(BVO) – It was the right client but the wrong amount.
Known as a ‘fat finger’ episode, a junior trader at Deutsche Bank wired $6 billion to a US hedge fund, according to the UK’s FT newspaper.
The incident is said to have happened in June, but embarrassingly enough, news of it has emerged a day after the bank’s new boss announced a radical restructuring plan, which could see a number of top jobs go.
Jasper Lawler is from CMC Markets.
ANALYST, CMC MARKETS, JASPER LAWLER,
“There should be flags that pop up in the system, control mechanisms when that kind of level of money is being sent out, ‘hold on is that right, is there an extra zero here, is there not’. It really just adds even more concern to a real corporate structure problem over at Deutsche Bank and in a way justifies the big shake up that the new CEO is trying to implement at the moment.”
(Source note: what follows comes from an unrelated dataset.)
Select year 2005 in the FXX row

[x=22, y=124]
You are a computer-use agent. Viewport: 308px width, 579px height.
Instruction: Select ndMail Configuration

‘Fat finger’ incidents are rare but others have included;
HSBC in Jan 2014, who reportedly lost over $660 thousand in less than 30 seconds.
A trader at Japan’s biggest bank Mizuho, mis-keyed a share trade reportedly worth $330 million.
CIBC’s Jeremy Stretch.
JEREMY STRETCH, CIBC,
“It makes great copy but I think in terms of the integrity of the systems that operate between financial institutions, that’s where the really source of concern and contention may well lay.”
On this occasion the bank was able to recover the amount from the client the following day.
But incidents like this remain a concern throughout the banking community.
The error is said to have been reported to the U.S. Federal Reserve, the European Central Bank and the UK Financial Conduct Authority.